There's a lot of anticipation about what's going to happen.
During the first two to three hours of the countdown,
we're performing checkout of all the launch vehicle and the payload systems on board.
And we continue the countdown, and at T0, that's the moment of launch, that's what we call it.
We send the electrical current to the igniter and the first stage rocket motor,
and that ignites the first stage.
The sounding rocket reaches speeds that exceed the speed of sound, which is about 700 miles an hour, within a few seconds after launch.
If you blink too fast, you'll miss it.
Then the upper stage continues to burn as we move through the upper atmosphere and we reach the space environment about one to two minutes after launch, depending on the size of the vehicle.
You can see the second stage ignite and then if you pay real close attention, you can actually see the first stage booster re-entering back to the second stage.
down, it makes a whistle sound that you can hear. If you get a nice view through the sea wall,
you can actually see the first stage impact the water as it goes into the ocean. So that's one
of my favorite things to do when I go to a launch is to see if I can spot that booster coming back
in and hitting the water. This is NASA's curious universe. Our universe is a wild and wonderful
place. I'm your host, Patty Boyd, and in this podcast, NASA is your tour guide.
Here at NASA, we do quite a bit of space exploring.
We send satellites, astronauts, and probes out into the solar system to help us learn more
about the universe around us.
But these processes all take a pretty long time, to plan, to launch, to travel, and even
to get the results back.
In addition to those long missions, there's a quicker option used by scientists all over
the world that lets us explore parts of space with
without the wait time. Sounding rockets are small, instrument-carrying research rockets
designed to take measurements in space to test new technology or perform scientific experiments.
But instead of spending days, weeks, or even years out in the cosmos, they only travel for
around 15 minutes. Their quick but far-reaching trajectory makes them a great vehicle to test
out instruments, study the upper atmosphere, observe distant stellar objects, and reach precise
destinations far above Earth's surface. They have unlocked some of our most interesting mysteries
of the solar system, discovering the first hydrogen atoms in space, taking samples of our ozone layer,
and so much more.

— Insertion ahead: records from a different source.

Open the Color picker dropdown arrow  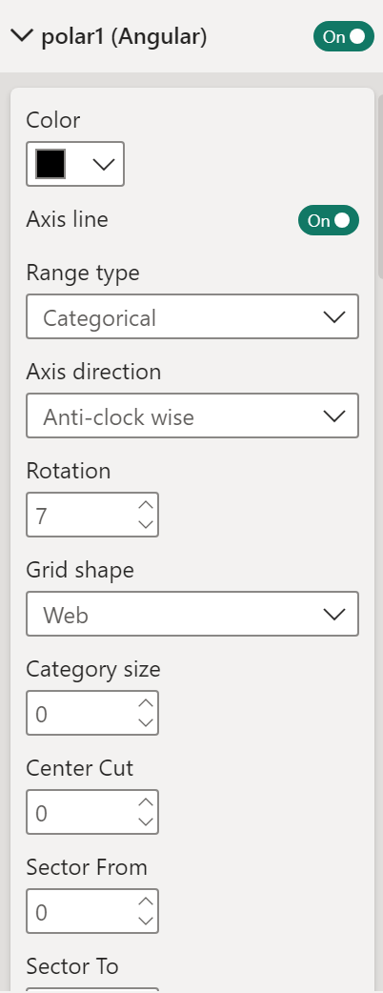pyautogui.click(x=103, y=164)
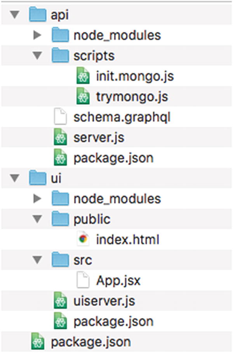Expand node_modules arrow inside api folder
This screenshot has width=233, height=355.
[x=37, y=36]
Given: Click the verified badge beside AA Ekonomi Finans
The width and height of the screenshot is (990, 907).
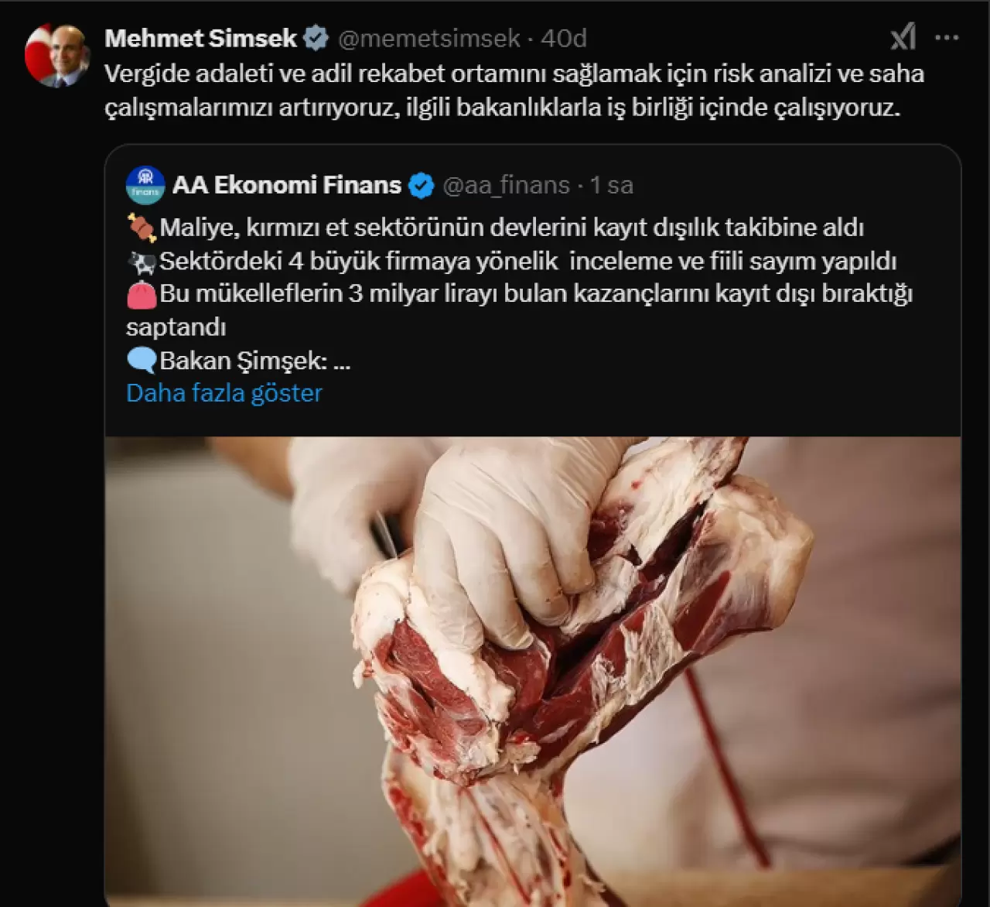Looking at the screenshot, I should click(421, 186).
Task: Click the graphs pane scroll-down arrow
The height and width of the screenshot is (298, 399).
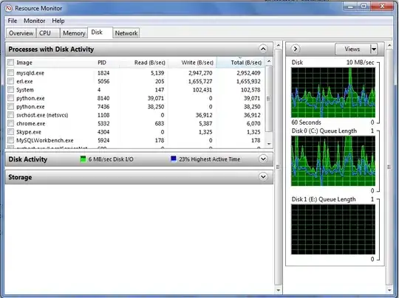Action: pos(389,290)
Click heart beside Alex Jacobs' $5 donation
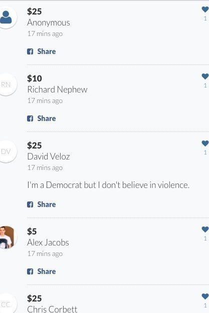This screenshot has height=313, width=209. point(205,230)
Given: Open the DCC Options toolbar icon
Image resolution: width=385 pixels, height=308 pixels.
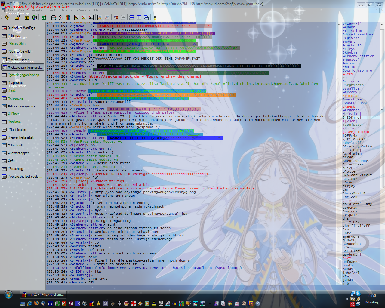Looking at the screenshot, I should point(91,18).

So today, let's take a look at sounding rockets, and what it feels like to see
your experiment blast off for a quick trip into space.
We conduct about 16 to 20 sounding rocket launches all over the world every year.

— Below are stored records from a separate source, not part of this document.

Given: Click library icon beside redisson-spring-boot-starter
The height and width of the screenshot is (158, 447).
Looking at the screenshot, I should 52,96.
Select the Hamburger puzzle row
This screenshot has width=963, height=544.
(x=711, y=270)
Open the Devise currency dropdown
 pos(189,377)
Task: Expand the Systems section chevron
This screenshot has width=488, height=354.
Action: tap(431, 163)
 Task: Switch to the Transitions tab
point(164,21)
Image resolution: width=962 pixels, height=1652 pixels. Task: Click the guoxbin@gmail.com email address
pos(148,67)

Our job is to collect as much compelling science for NASA as we possibly can.
That's Kathy Hesch, Assistant Chief of the Sounding Rocket Program Office at NASA's Wallops Flight Facility.

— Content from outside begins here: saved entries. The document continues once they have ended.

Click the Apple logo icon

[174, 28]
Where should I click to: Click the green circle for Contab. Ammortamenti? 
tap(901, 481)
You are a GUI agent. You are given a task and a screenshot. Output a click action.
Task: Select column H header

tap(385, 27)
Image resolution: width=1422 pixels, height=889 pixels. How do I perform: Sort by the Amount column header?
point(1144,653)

With up to 20 launches a year, sounding rockets are a great way to make space accessible.
to scientists all over the world.
If you've got a project that needs to experience spaceflight,
but you don't have years to wait,
a sounding rocket could be just the vehicle for you.
And it's not just how many we launch,
but what the rockets themselves are like
that allows for this rapid rate of experimentation.
Sounding rockets are much smaller
than the typical space rockets that you'll see on TV,
the Saturn rocket,
or some of the large SpaceX falcons.
The sounding rocket is small.
They can be up to about 70 feet in length, which is about the size of two school buses put together, about a six or seven story building.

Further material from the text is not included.